Quinn outlined what he called a “framework” for a gaming bill he could support. Along with scaled-down expansion, Quinn wants stronger oversight of expanded gambling operations, including giving the Illinois Gaming Board oversight of a Chicago casino. Under the bill, a Chicago casino would have a separate oversight authority.
“The regulator should not be the operator,” Quinn said.
The governor also wants to overhaul the gambling tax structure in the expansion bill so that more money comes to the state, particularly for education.
“We do not need excessive tax breaks for lucrative casinos,” he said. “Unless these principles are followed, there’s no way I will sign a bill.

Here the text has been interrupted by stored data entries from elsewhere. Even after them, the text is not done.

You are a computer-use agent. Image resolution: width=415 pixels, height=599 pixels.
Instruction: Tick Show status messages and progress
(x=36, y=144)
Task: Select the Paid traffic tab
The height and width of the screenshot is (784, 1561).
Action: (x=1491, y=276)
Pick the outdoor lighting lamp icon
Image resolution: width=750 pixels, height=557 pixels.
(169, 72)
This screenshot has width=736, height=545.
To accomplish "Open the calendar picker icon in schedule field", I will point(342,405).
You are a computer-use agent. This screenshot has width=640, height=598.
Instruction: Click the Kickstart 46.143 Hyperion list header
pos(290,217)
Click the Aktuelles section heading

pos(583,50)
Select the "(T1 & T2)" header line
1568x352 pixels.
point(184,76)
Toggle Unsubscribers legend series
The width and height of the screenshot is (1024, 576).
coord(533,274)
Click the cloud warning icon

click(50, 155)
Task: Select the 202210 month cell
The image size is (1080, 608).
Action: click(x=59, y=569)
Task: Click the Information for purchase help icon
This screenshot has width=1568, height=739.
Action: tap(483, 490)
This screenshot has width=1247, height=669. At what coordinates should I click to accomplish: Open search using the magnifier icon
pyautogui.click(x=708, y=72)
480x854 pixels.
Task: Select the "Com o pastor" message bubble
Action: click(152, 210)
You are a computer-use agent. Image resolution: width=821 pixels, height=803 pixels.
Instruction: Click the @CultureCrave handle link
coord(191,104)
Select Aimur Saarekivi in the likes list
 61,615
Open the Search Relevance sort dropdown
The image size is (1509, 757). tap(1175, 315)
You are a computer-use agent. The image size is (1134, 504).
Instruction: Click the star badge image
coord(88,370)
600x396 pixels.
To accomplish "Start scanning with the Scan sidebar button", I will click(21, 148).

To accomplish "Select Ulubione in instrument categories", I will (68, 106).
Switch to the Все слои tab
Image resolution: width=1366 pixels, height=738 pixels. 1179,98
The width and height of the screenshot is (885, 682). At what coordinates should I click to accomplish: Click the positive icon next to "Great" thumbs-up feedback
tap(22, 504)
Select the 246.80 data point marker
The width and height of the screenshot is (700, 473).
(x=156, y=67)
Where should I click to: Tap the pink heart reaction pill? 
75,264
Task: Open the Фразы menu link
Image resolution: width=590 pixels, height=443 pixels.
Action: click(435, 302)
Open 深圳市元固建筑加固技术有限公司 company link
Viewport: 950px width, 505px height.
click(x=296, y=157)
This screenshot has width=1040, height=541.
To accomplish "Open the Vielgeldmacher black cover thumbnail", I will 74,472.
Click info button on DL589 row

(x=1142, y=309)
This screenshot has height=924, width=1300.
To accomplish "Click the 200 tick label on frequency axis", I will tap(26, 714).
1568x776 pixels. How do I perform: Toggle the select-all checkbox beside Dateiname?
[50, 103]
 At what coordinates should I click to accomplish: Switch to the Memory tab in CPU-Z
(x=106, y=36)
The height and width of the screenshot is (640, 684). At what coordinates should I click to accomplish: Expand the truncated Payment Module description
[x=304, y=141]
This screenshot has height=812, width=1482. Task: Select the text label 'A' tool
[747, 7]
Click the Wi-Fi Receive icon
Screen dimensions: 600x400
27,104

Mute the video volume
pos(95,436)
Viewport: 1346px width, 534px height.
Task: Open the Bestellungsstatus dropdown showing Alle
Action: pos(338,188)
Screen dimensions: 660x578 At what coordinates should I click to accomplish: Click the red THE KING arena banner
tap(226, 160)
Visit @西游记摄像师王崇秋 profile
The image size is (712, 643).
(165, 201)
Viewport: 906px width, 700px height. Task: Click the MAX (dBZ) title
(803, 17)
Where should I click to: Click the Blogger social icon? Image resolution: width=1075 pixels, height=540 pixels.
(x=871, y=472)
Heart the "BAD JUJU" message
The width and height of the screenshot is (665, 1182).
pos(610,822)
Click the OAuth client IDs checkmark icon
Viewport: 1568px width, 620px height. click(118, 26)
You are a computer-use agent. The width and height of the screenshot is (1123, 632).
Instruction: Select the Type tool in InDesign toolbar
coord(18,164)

The bottom line is I’m the final word.”
Senate President John Cullerton, D-Chicago, has been holding onto the expansion bill – Senate Bill 744 – until Quinn outlined his concerns.
“Now that the governor has articulated his proposed changes, we will fold his recommendations into our ongoing discussion of how we can make the gaming bill better for the state,” said a statement issued by Cullerton’s office. “Additionally, we will be evaluating the governor’s framework in light of what is passable by both chambers of the General Assembly.”
Link said he thinks a compromise is possible.
“We’re addressing a lot of his concerns,” Link said. “We’re not a mile apart, maybe a half or quarter mile apart. If he doesn’t have his heels dug in the sand, we can make it work.”
Statehouse reporter Chris Wetterich contributed to this report. Doug Finke can be reached at (217) 788-1527.
Quinn framework for gambling expansion
*Eliminate slot machines at horse racing tracks.
*Ban campaign contributions from gaming licensees and casino managers.
*Require communities to opt into video gaming if they want it. Now, communities must opt out of video gaming if they don’t want it.
*Eliminate some tax reductions for casinos contained in the expansion bill.
*Speed up license payments due to the state from new casinos and require competitive bidding to win licenses
*Place all oversight of a proposed Chicago casino under the Illinois Gaming Board rather than a new authority.
*Give the Gaming Board more time to conduct background investigations of new casino operators.